About this exercise: Print exactly the lines from the one containing "СТИХИ (71, 1340)" through the last line of the listing, both included.
BEGIN Supplied records
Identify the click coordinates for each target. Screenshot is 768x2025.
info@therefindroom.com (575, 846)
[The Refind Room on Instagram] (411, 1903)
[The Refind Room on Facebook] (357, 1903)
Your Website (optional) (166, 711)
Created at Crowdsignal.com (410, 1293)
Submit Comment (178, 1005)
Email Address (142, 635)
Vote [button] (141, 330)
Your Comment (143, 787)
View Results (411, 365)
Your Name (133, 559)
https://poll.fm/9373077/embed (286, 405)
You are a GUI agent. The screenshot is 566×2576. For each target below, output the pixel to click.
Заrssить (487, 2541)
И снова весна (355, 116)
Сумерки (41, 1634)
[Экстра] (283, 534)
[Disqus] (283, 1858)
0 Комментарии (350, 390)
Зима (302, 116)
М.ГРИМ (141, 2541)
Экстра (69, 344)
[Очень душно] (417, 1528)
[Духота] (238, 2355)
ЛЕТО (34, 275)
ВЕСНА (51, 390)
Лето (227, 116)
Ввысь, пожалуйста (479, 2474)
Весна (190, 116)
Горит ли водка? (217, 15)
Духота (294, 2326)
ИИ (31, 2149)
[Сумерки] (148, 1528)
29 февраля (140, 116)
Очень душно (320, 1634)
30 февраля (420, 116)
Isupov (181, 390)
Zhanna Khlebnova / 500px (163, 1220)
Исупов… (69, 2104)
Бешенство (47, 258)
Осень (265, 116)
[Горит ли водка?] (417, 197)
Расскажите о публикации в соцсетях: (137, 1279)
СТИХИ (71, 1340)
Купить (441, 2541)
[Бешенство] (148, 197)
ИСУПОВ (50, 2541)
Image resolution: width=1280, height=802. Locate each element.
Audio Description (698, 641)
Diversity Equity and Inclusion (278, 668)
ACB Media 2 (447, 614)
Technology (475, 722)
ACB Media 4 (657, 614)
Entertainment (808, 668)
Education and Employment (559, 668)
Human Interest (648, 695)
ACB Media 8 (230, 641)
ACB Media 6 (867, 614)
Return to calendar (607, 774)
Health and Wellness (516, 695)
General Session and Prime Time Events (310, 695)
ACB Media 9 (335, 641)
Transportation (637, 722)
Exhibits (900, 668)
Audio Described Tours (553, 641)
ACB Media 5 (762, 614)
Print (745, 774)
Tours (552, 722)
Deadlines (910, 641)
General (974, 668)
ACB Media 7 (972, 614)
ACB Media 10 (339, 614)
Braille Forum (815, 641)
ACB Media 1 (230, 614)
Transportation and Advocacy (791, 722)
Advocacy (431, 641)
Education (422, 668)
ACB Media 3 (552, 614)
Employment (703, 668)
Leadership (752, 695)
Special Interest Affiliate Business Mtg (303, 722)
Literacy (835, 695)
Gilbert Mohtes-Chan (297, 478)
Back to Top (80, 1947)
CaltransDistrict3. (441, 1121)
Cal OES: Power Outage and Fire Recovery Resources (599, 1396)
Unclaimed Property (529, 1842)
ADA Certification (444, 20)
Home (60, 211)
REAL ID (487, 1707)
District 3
END Supplied records
Answer to this problem:
СТИХИ (71, 1340)
Купить (441, 2541)
[Бешенство] (148, 197)
ИСУПОВ (50, 2541)
Image resolution: width=1280, height=802. Locate each element.
Audio Description (698, 641)
Diversity Equity and Inclusion (278, 668)
ACB Media 2 (447, 614)
Technology (475, 722)
ACB Media 4 (657, 614)
Entertainment (808, 668)
Education and Employment (559, 668)
Human Interest (648, 695)
ACB Media 8 (230, 641)
ACB Media 6 (867, 614)
Return to calendar (607, 774)
Health and Wellness (516, 695)
General Session and Prime Time Events (310, 695)
ACB Media 9 (335, 641)
Transportation (637, 722)
Exhibits (900, 668)
Audio Described Tours (553, 641)
ACB Media 5 (762, 614)
Print (745, 774)
Tours (552, 722)
Deadlines (910, 641)
General (974, 668)
ACB Media 7 (972, 614)
ACB Media 10 (339, 614)
Braille Forum (815, 641)
ACB Media 1 (230, 614)
Transportation and Advocacy (791, 722)
Advocacy (431, 641)
Education (422, 668)
ACB Media 3 (552, 614)
Employment (703, 668)
Leadership (752, 695)
Special Interest Affiliate Business Mtg (303, 722)
Literacy (835, 695)
Gilbert Mohtes-Chan (297, 478)
Back to Top (80, 1947)
CaltransDistrict3. (441, 1121)
Cal OES: Power Outage and Fire Recovery Resources (599, 1396)
Unclaimed Property (529, 1842)
ADA Certification (444, 20)
Home (60, 211)
REAL ID (487, 1707)
District 3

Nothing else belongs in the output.